From the TLS1.2 Protocol RFC
https://www.rfc-editor.org/rfc/rfc5246#appendix-E
TLS versions 1.0, 1.1, and 1.2, and SSL 3.0 are very similar, and use
compatible ClientHello messages; thus, supporting all of them is
relatively easy.
Earlier versions of the TLS specification were not fully clear on
what the record layer version number (TLSPlaintext.version) should
contain when sending ClientHello (i.e., before it is known which
version of the protocol will be employed). Thus, TLS servers
compliant with this specification MUST accept any value {03,XX} as
the record layer version number for ClientHello.
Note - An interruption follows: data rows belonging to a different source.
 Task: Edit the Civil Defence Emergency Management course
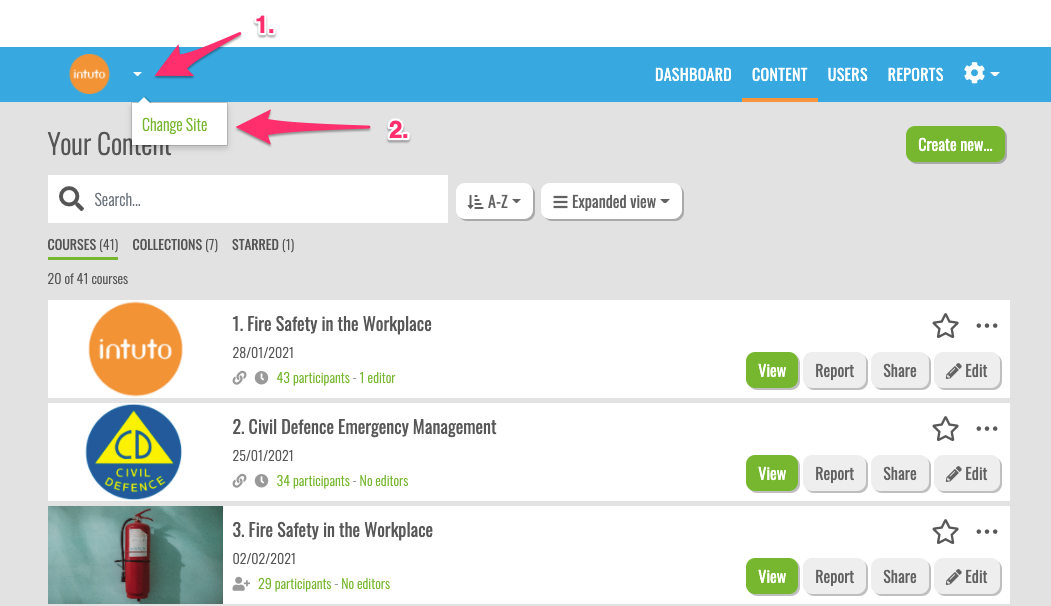click(967, 474)
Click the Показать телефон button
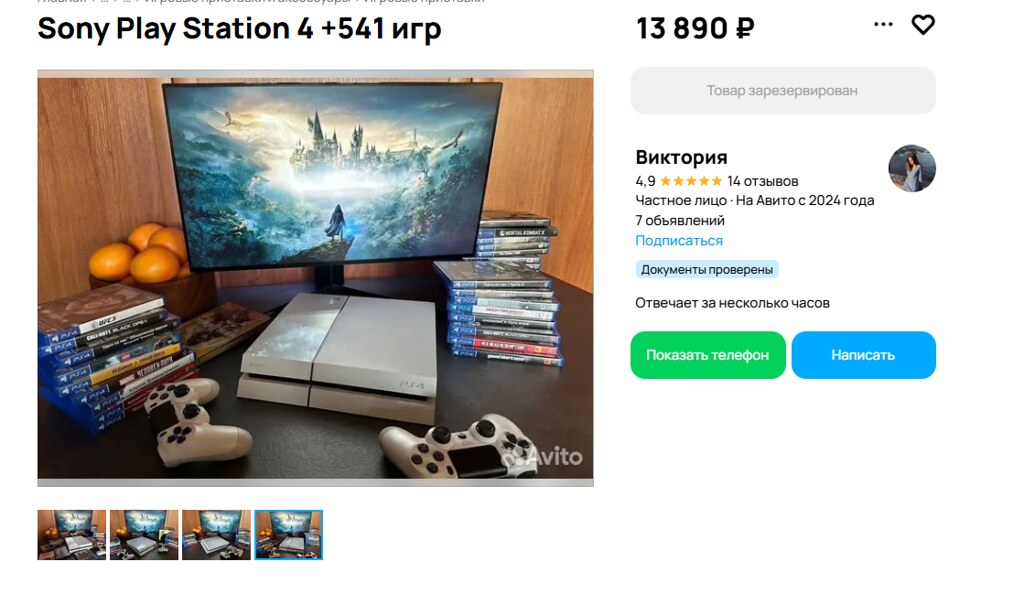Viewport: 1024px width, 605px height. click(708, 355)
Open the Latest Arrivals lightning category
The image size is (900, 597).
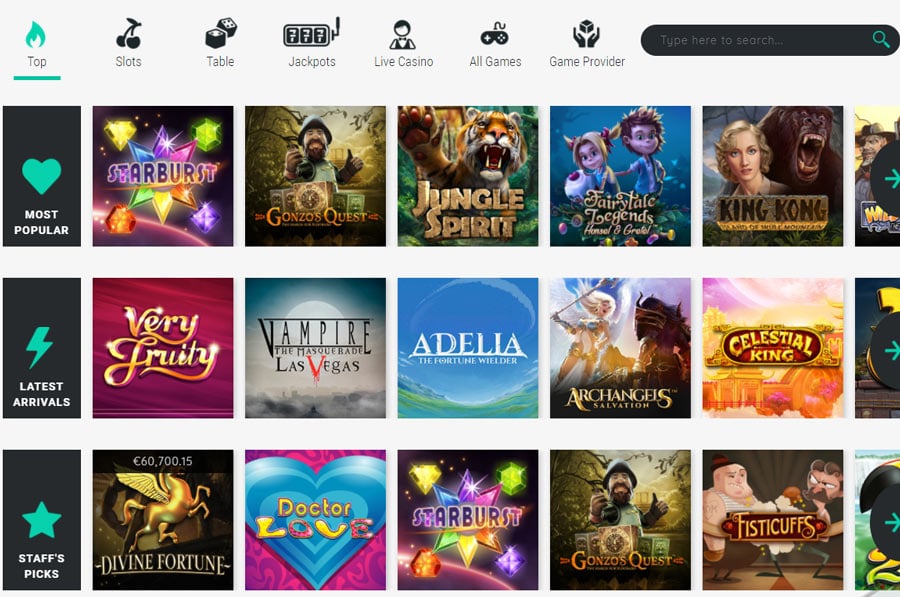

TLS clients that wish to negotiate with older servers MAY send any
value {03,XX} as the record layer version number. Typical values
would be {03,00}
It seems like the check could easily be changed to >= SslProtocols.Ssl3. I did a quick test with this and it looks like it correctly parsed the data and showed Ssl3 | Tls12 in SupportedVersions.
To Reproduce
Send a TLS request with SSL3 as the version in the record layer and TLS1.2 as the ClientHello version.